▶ **Input records**:
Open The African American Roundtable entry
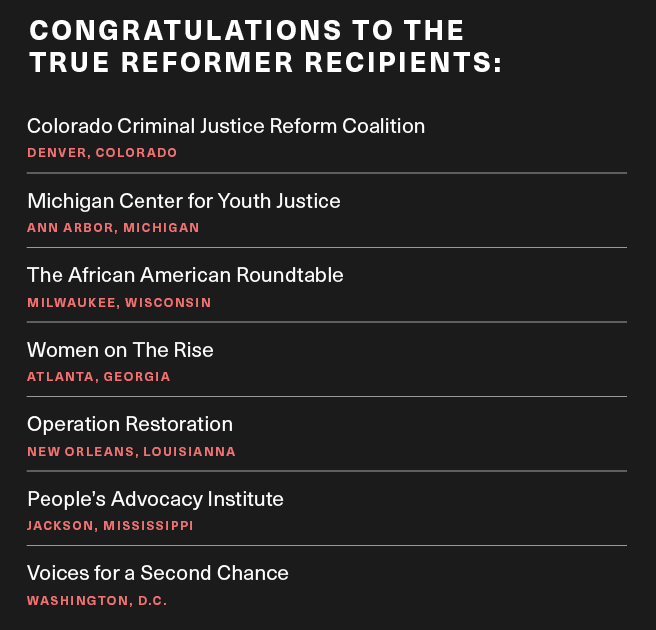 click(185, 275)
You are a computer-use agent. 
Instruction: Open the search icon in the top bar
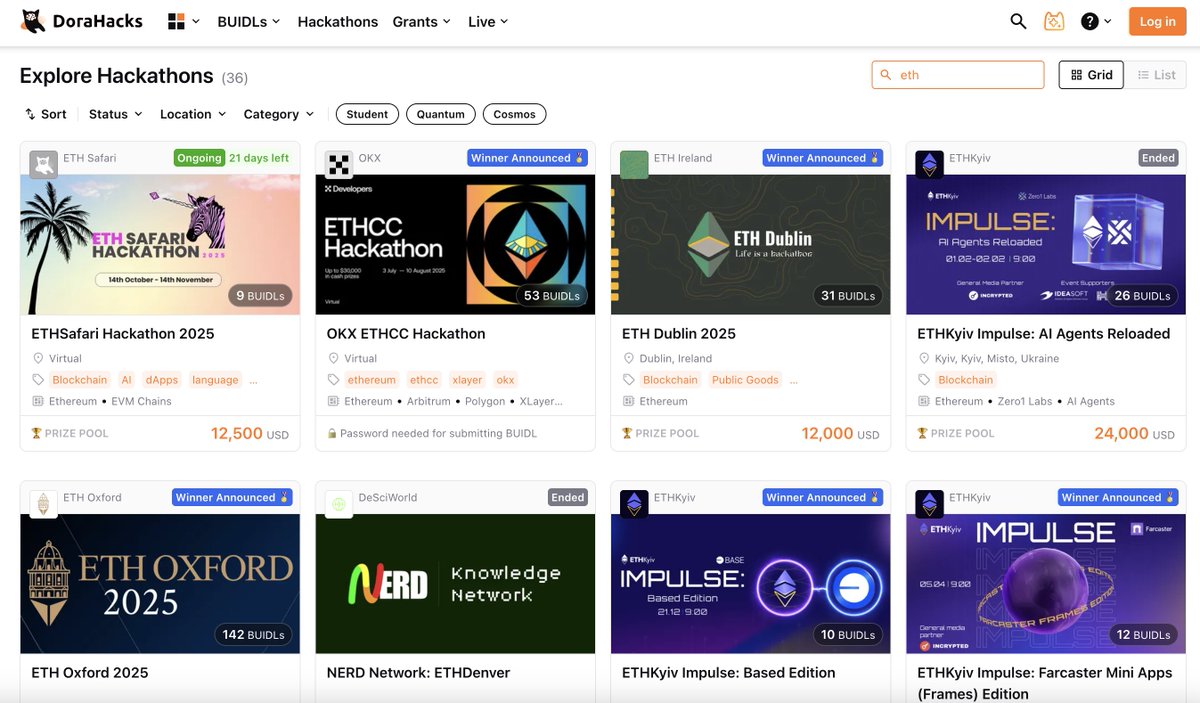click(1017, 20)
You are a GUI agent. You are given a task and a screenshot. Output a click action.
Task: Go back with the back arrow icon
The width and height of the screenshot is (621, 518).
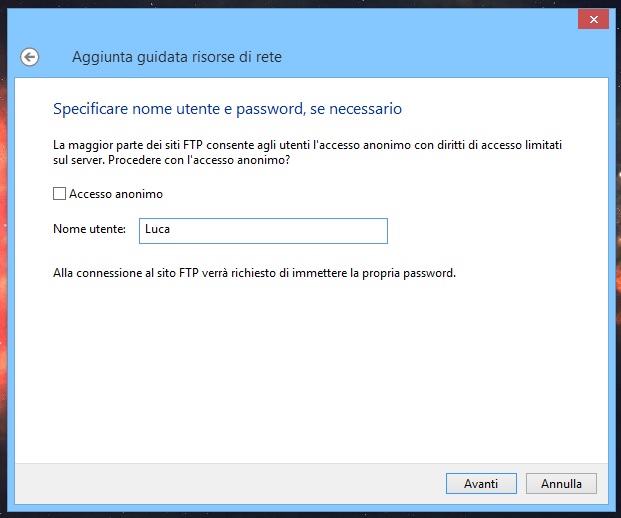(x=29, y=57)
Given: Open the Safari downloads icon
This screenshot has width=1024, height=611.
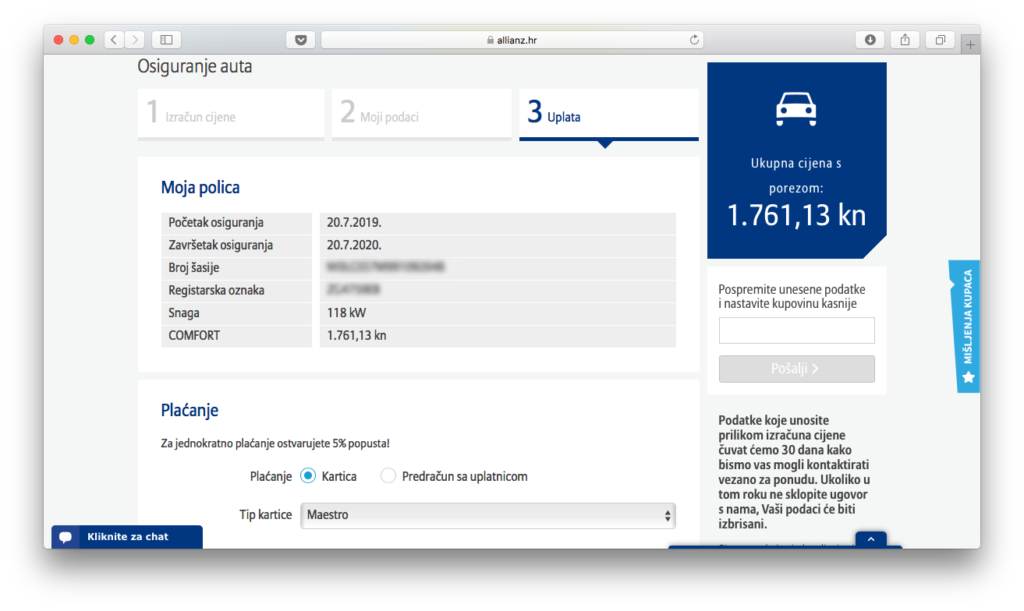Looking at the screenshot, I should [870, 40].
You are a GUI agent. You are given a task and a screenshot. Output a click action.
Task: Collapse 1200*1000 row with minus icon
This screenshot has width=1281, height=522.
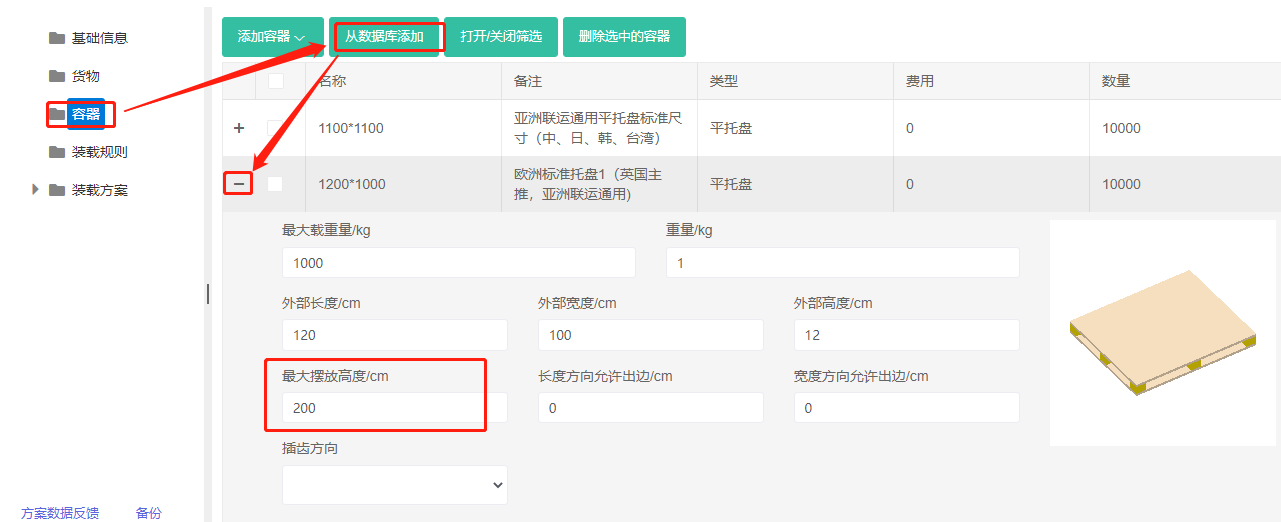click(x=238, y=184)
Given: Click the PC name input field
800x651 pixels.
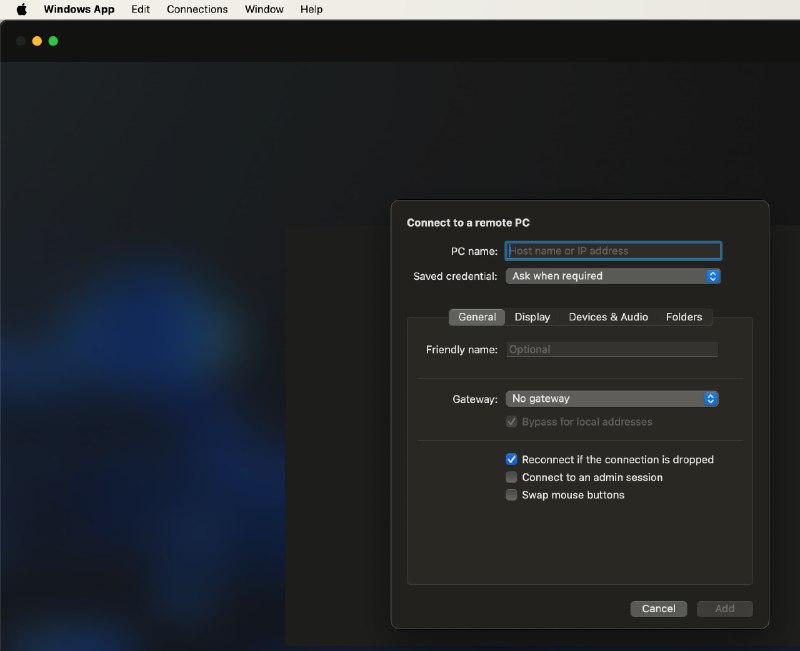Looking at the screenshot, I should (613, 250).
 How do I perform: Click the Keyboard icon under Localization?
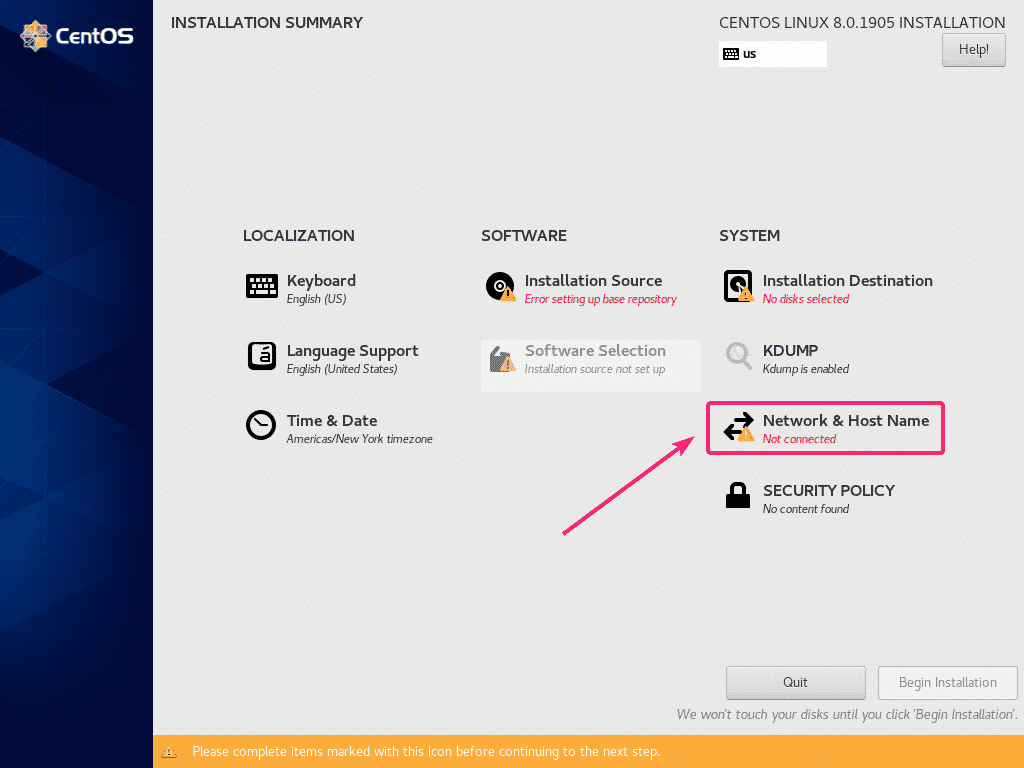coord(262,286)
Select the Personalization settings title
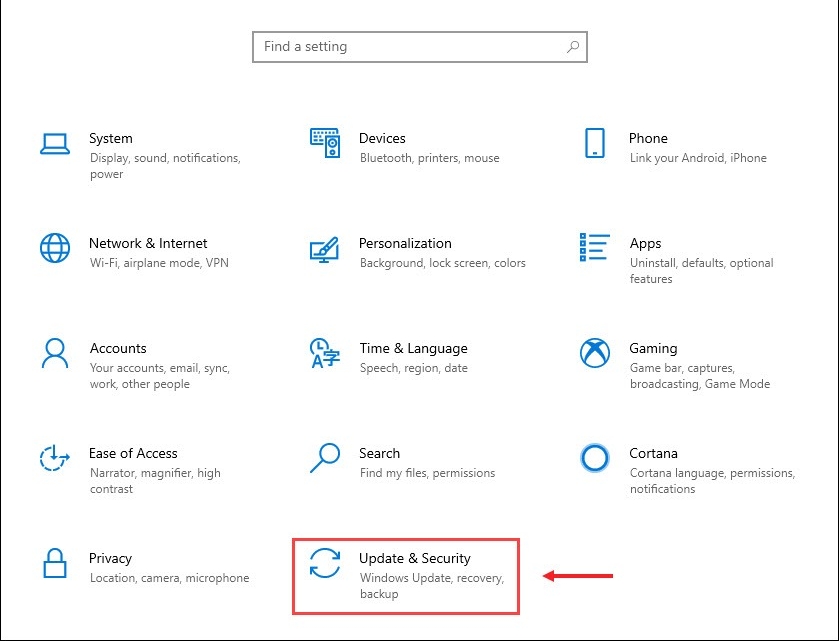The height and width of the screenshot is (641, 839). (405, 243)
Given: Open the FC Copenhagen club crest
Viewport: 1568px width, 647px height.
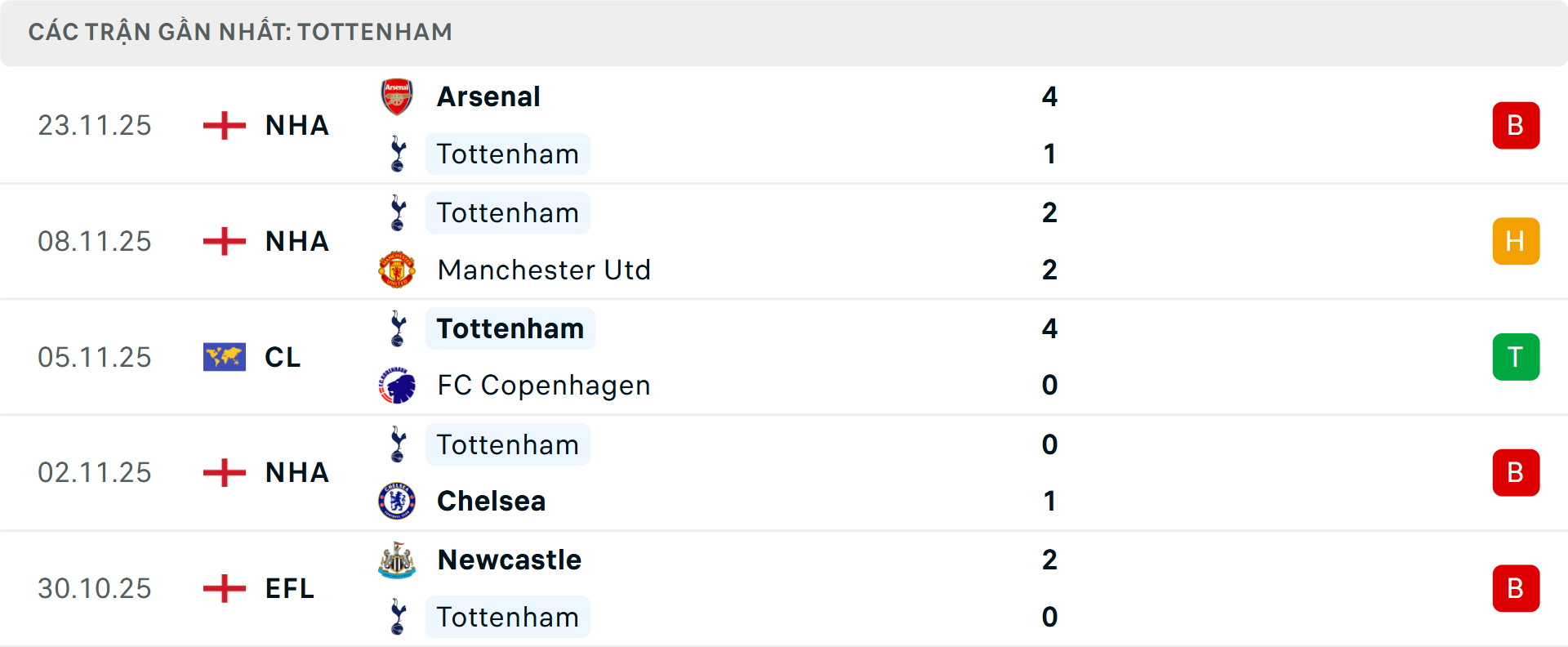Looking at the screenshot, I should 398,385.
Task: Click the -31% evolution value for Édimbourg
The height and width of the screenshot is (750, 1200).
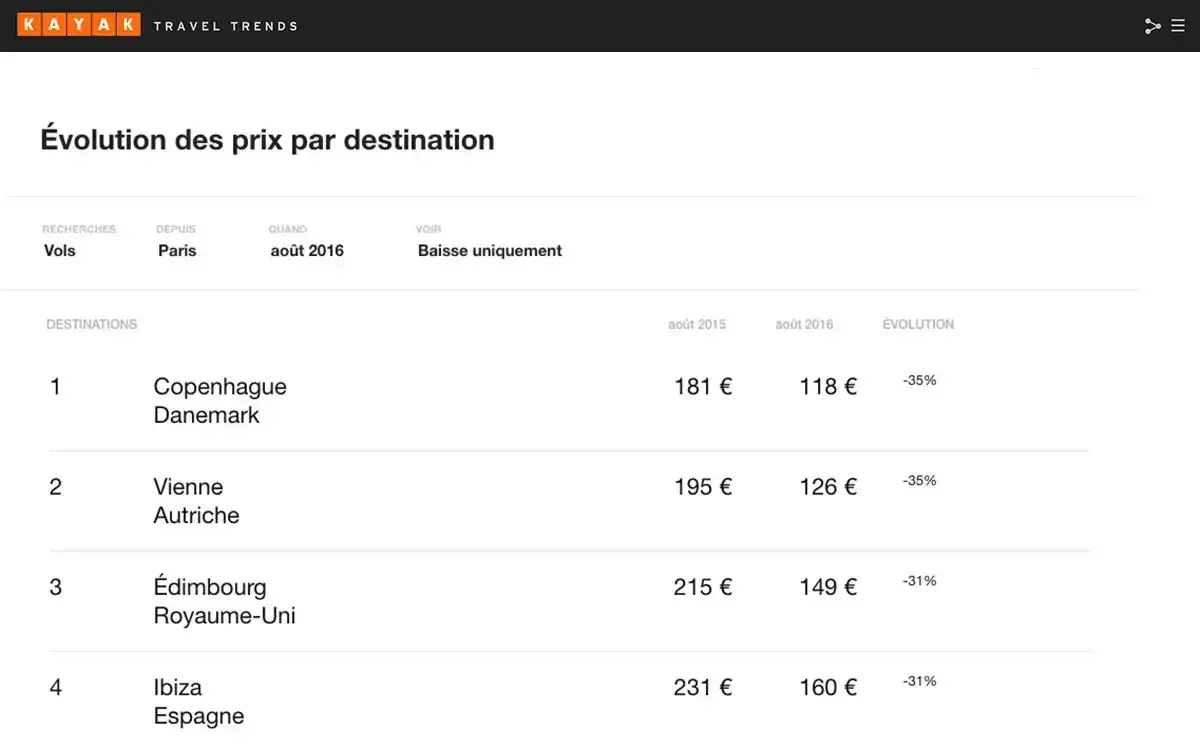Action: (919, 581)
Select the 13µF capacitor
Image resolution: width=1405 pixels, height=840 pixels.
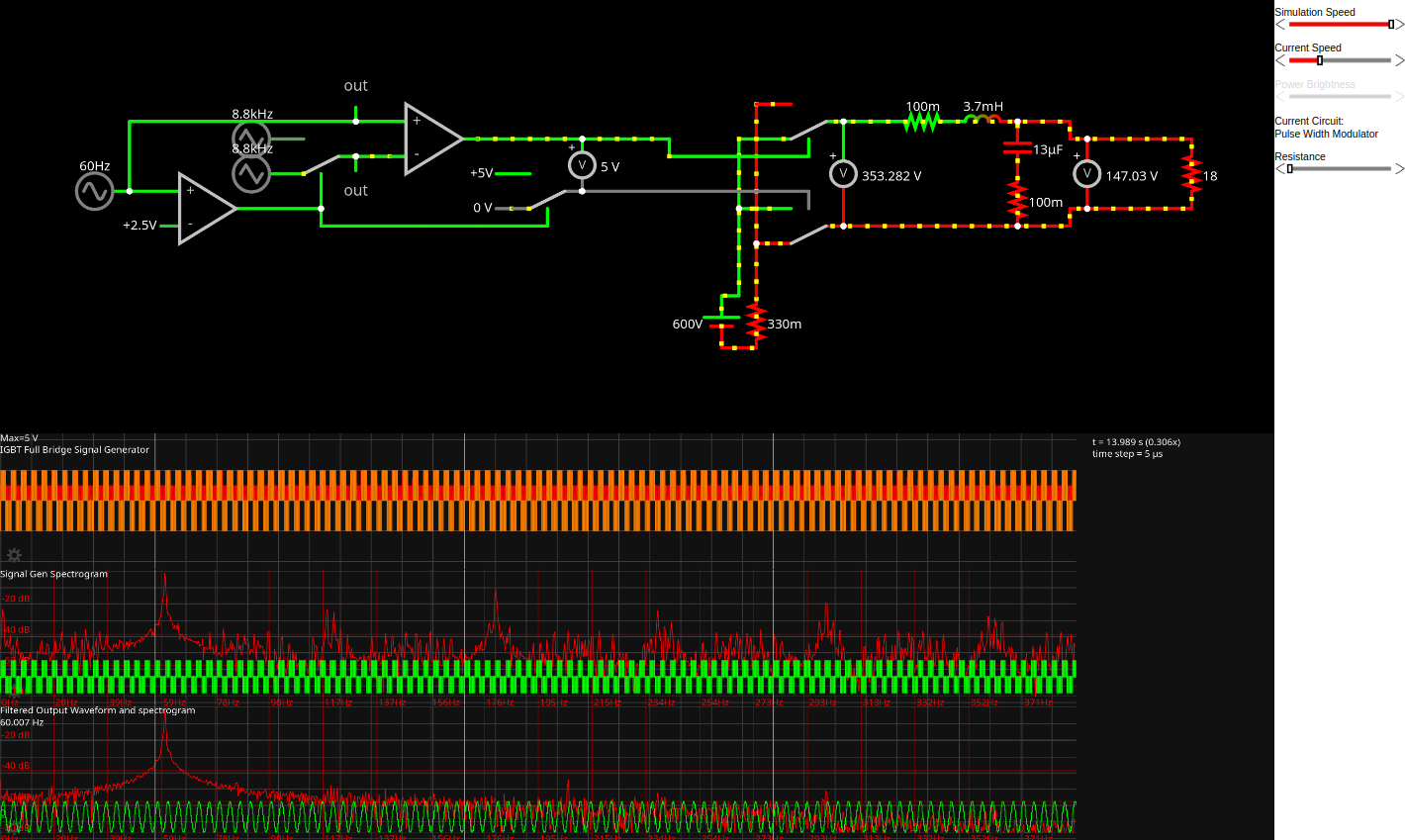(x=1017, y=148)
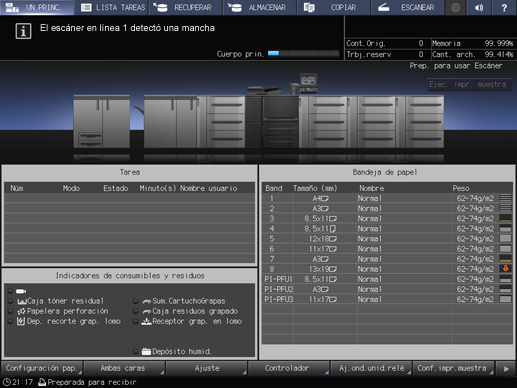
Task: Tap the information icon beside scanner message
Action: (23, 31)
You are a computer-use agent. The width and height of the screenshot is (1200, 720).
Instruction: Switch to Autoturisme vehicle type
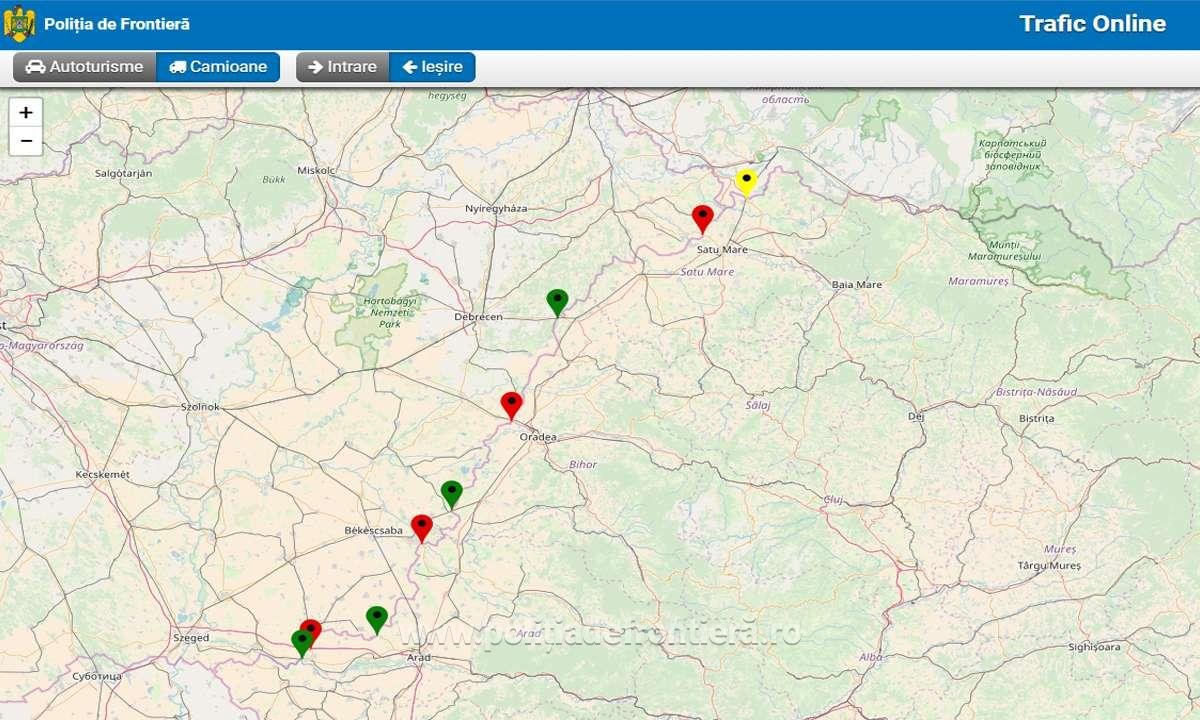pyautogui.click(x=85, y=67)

▶ **Goal of the exercise**: Without including any picture, write out the material above verbatim.

▶ **Solution to the exercise**:
Open The African American Roundtable entry
 click(185, 275)
You are a computer-use agent. 
Instruction: Open the search icon in the top bar
click(1017, 20)
You are a GUI agent. You are given a task and a screenshot. Output a click action.
Task: Go back with the back arrow icon
The width and height of the screenshot is (621, 518).
(x=29, y=57)
Given: Open the Safari downloads icon
This screenshot has width=1024, height=611.
Looking at the screenshot, I should [870, 40].
You are a GUI agent. You are given a task and a screenshot. Output a click action.
Task: Collapse 1200*1000 row with minus icon
This screenshot has width=1281, height=522.
click(x=238, y=184)
Given: Click the PC name input field
800x651 pixels.
Looking at the screenshot, I should (613, 250).
 How do I perform: Click the Keyboard icon under Localization?
coord(262,286)
Select the Personalization settings title
The height and width of the screenshot is (641, 839). (405, 243)
Given: Open the FC Copenhagen club crest
Viewport: 1568px width, 647px height.
Looking at the screenshot, I should 398,385.
Task: Click the -31% evolution value for Édimbourg
The height and width of the screenshot is (750, 1200).
Action: (919, 581)
Select the 13µF capacitor
Image resolution: width=1405 pixels, height=840 pixels.
(x=1017, y=148)
Task: Tap the information icon beside scanner message
Action: (23, 31)
You are a computer-use agent. The width and height of the screenshot is (1200, 720).
Instruction: Switch to Autoturisme vehicle type
pyautogui.click(x=85, y=67)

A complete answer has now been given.